# [LE TUE ISTRUZIONI]
Ricopia parola per parola tutto ciò che va dalla riga che contiene "Task: Click the Grafik Zajęć heading" fino in fondo ai record, comprese entrambe le estremità. Lascia fuori dalla risposta le immagini.

# [DATI FORNITI]

● ● ● ● ●

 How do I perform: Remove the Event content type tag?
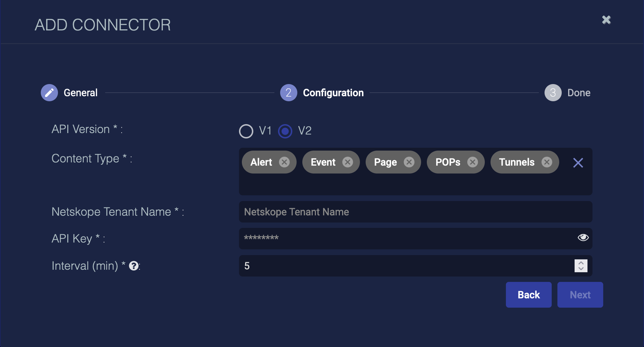pyautogui.click(x=347, y=162)
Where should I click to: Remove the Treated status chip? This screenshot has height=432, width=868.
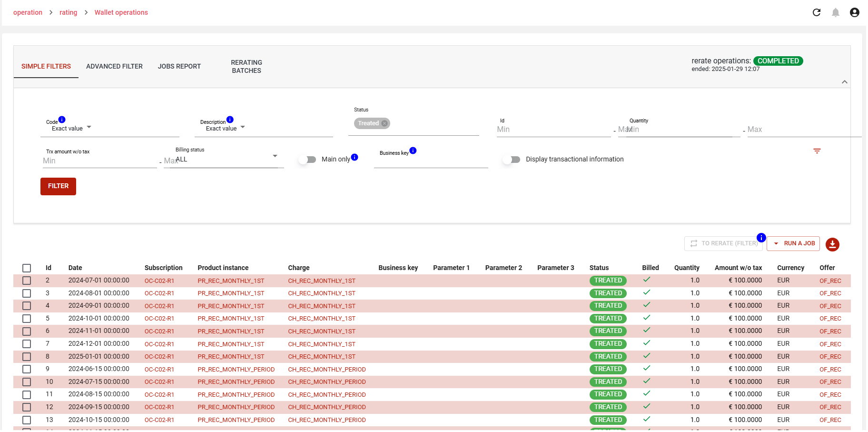point(385,123)
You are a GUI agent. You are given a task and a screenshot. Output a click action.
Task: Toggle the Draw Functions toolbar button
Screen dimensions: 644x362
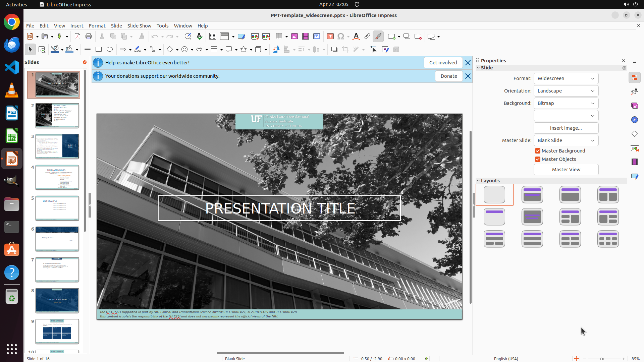point(378,37)
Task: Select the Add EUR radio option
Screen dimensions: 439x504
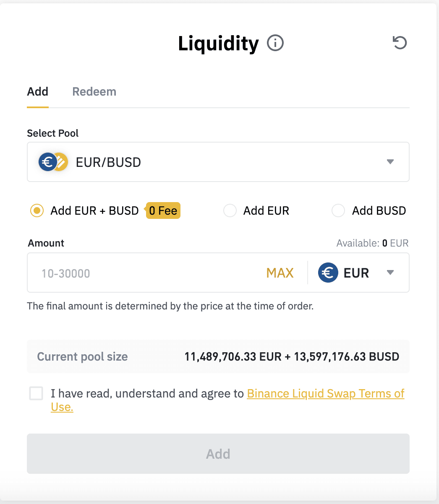Action: click(230, 210)
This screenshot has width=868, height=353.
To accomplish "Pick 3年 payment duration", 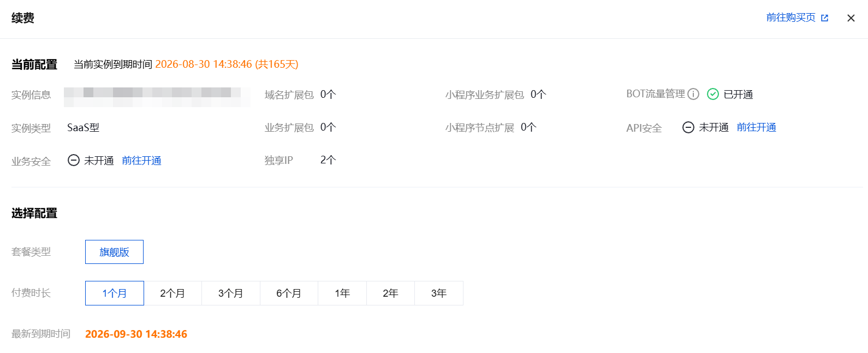I will tap(439, 293).
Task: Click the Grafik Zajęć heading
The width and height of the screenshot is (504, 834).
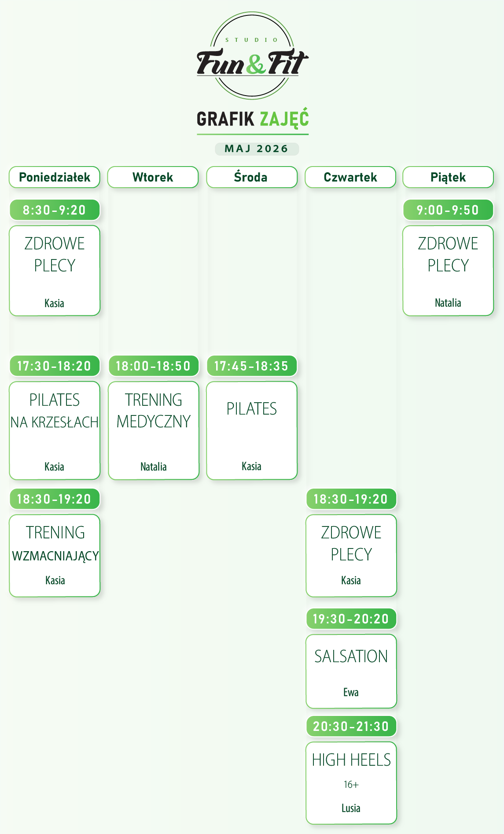Action: (253, 119)
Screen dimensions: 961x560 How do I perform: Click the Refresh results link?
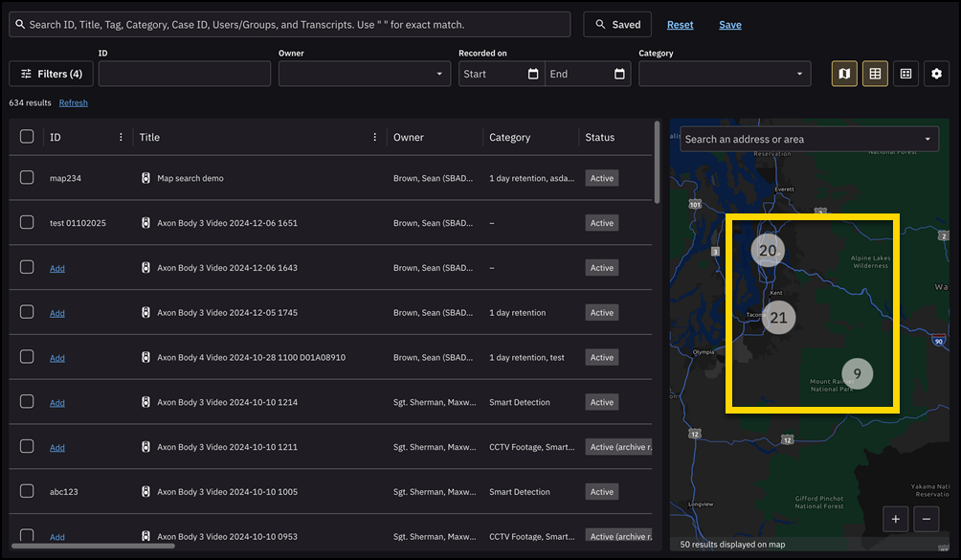click(73, 102)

● ● ● ● ●

# [RISULTATO]
Task: Click the Grafik Zajęć heading
The width and height of the screenshot is (504, 834).
Action: (253, 119)
Screen dimensions: 961x560 How do I perform: Click the Refresh results link?
click(73, 102)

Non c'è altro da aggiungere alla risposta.